Samantha then proceeded to lower her 200m breaststroke PB and under-17 record of 2:34.07 by a huge 1.73-second improvement. Her new time of 2:32.34 is 0.38 seconds away from Nicolette’s national open mark.
The 100 and 200m breaststroke titles at the last SEA Games were won by Malaysia’s Siow Yi Ting in times of 1:10.55 and 2:33.67.
These timings, as well as her 2:19.11 PB in the 200m individual medley, place Samantha in a good stead to challenge for top honours in December against familiar foes in Malaysia’s Siow and Christina Loh, as well as Thailand’s Phiangkhwan Pawapotako.
4. SEA Games champions unable to defend their titles
Arren Quek, a surprise men’s 50m freestyle gold medalist at the previous Games in Palembang, will not be present on the starting blocks to defend his title. He finished third in the National Championships final behind Darren Lim (22.87s) and Russell Ong (23.33), with only a maximum of two spots on the squad per event if the qualifying time is met.
Danny Yeo suffered the same fate even though he finished second in the 200m freestyle final and met the qualifying time of 1:52.36. The Games champion clocked 1:50.85 to Quah Zheng Wen’s 1:50.29, and with overseas-based Joseph Schooling’s national record of 1:49.47 at the Charlotte Grand Prix, his nominated qualifying meet, that meant Danny could only be content with a place on the 4x200m freestyle relay squad.
Teo Zhen Ren (1500m freestyle) did not swim at this meet, while Tao Li did not meet the qualifying marks in the 100m backstroke and 200m butterfly, which had zero and one qualifier respectively. However, according to the selection policy, all swimmers have until September 8 to submit times in events that do not have two qualifiers. The Selection Committee may also in its discretion fill any vacant slots in any event with swimmers who have already been selected.
Defending SEA Games winners Joseph (200m butterfly), Zheng Wen (400m IM), Amanda Lim (50m freestyle), Tao Li (100m butterfly) have all made the cut in their respective events.
5. Bright prospects for relay teams
Singapore took home five of the six relay golds on offer at the last Games. The odd one out was the men’s 4x100m medley relay which they were disqualified from after an erroneous changeover. With a dearth in breaststroke talent to match main medley rivals Indonesia, even the presence of the region’s top butterfly swimmer Joseph Schooling may not be sufficient to overhaul the SEA Games record holders, whose superior backstroke and breaststroke legs would probably prove to be too much for Singapore.
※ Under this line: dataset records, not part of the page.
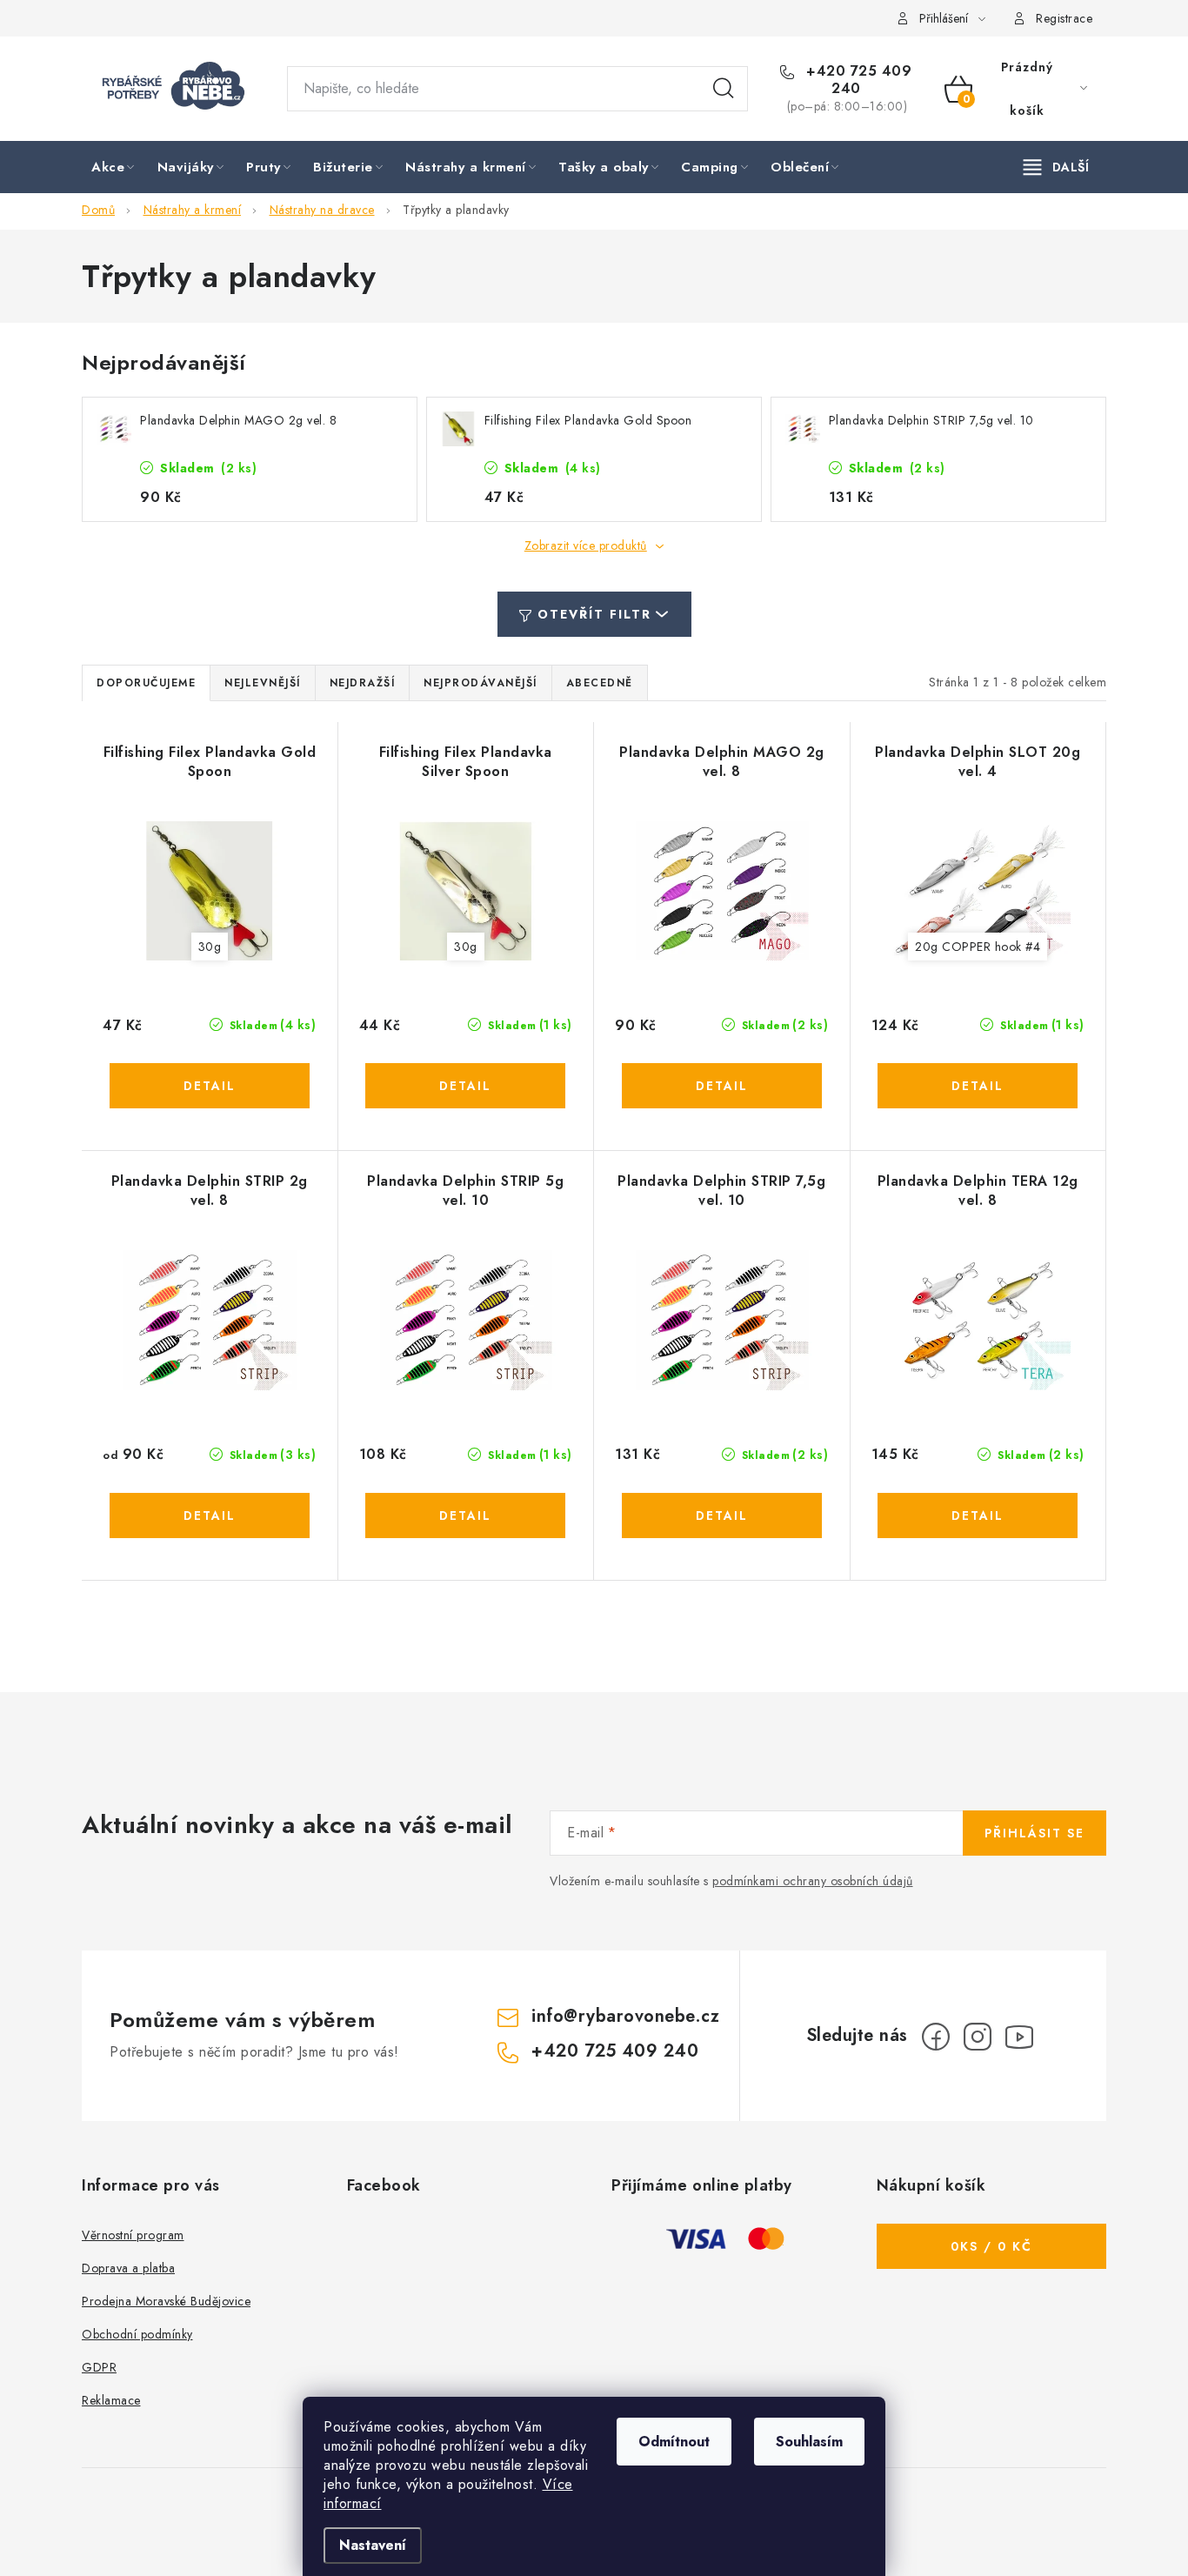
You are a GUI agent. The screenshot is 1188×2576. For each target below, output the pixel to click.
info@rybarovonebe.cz (625, 2016)
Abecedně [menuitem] (599, 683)
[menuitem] (114, 168)
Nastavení (372, 2545)
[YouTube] (1019, 2037)
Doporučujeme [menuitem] (146, 683)
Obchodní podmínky (137, 2334)
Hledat (723, 88)
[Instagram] (977, 2037)
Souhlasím (809, 2442)
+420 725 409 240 (857, 80)
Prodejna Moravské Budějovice (166, 2301)
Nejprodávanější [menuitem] (480, 683)
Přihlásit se (1034, 1833)
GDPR (99, 2367)
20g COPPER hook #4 (977, 946)
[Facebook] (936, 2037)
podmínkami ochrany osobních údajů (812, 1881)
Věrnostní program (133, 2235)
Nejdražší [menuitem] (363, 683)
Other than that, the times clocked at the National Championships suggest that Team Singapore have the ability to win the remaining lot. The team began the 2011 Games with only Danny and Russell having sub-52 second times in the 100m freestyle during the year. This time, there are already five such swimmers: Danny (50.51), Darren (51.25), Joseph (51.47), Clement (51.57) and Russell (51.71). Danny, Clement (50.68) and Joseph (50.99) are the only local swimmers who have gone below 51 seconds, and Russell has the fastest relay split of all time (50.12).
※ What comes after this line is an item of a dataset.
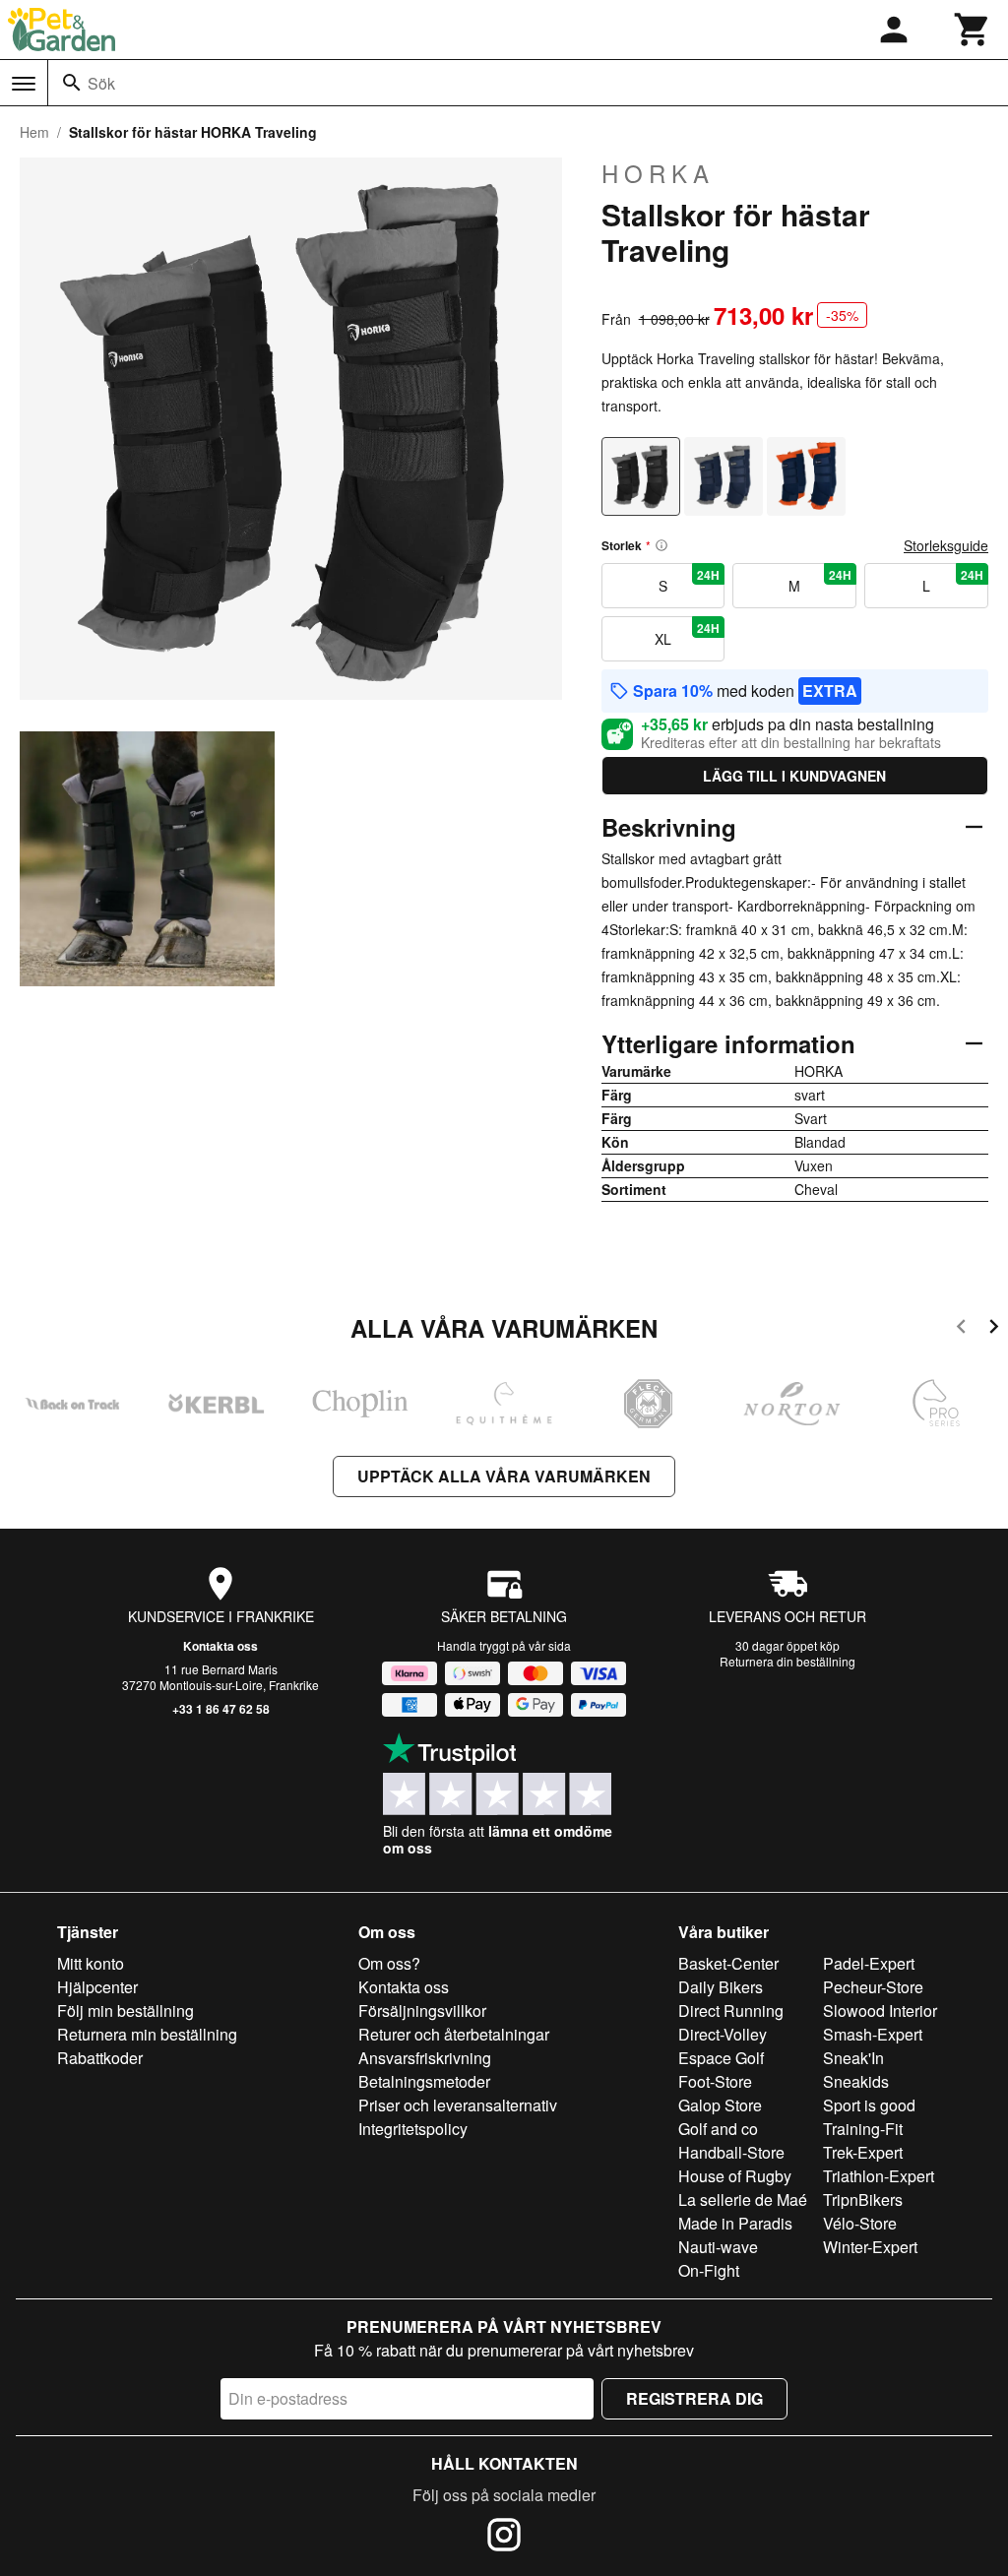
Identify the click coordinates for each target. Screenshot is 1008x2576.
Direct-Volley (722, 2034)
The men’s 4x200m freestyle team also offer much promise. Joseph’s 1:49.47 national record, along with Zheng Wen’s under-17 mark of 1:50.29 and Danny’s 1:50.85 should ensure the trio will spearhead the task to defend the gold medal. Clement, with a 1:51 split and individual swim to his name, could also be called upon to beat back the challenge from the Malaysians, led by the probable quartet of Lim Ching Hwang, Daniel Bego, Kevin Yeap and Vernon Lee.
In the women’s 4x100m freestyle relay, the first six finishers (Ting Wen, Amanda Lim, Mylene Ong, Lynette Lim, Koh Hui Yu and Tao Li) at the Nationals clocked 57.70s and faster, and therefore could prove too strong for perennial rivals Thailand. The core of this group, with the additions of Shan Teo and Marina Chan, should also be able to defend their gold medal in the 4x200m freestyle relay.
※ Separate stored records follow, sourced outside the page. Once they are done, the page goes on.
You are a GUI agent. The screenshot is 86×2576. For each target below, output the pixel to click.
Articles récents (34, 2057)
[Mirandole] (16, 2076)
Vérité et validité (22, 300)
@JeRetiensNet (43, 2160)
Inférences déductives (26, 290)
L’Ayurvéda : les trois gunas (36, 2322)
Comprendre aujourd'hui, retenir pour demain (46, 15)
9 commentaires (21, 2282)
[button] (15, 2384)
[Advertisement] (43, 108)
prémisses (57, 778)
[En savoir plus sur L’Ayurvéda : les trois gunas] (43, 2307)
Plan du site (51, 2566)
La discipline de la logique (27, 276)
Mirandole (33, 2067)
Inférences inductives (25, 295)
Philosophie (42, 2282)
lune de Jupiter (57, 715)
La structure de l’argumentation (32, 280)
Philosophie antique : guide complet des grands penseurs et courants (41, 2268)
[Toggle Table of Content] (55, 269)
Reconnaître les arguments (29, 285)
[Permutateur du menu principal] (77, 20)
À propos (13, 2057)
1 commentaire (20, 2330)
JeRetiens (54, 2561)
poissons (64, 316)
In the medley relay, Tao Li could be deployed to swim the backstroke leg if Shana Lim is unavailable for the Games. Ting Wen, with her sub-minute butterfly time at the Nationals, could then take Tao Li’s spot in the butterfly and safely leave the task of bringing the team back in the final 100m freestyle leg to one of the many talented 100m freestyle swimmers who have shone at the recent Nationals.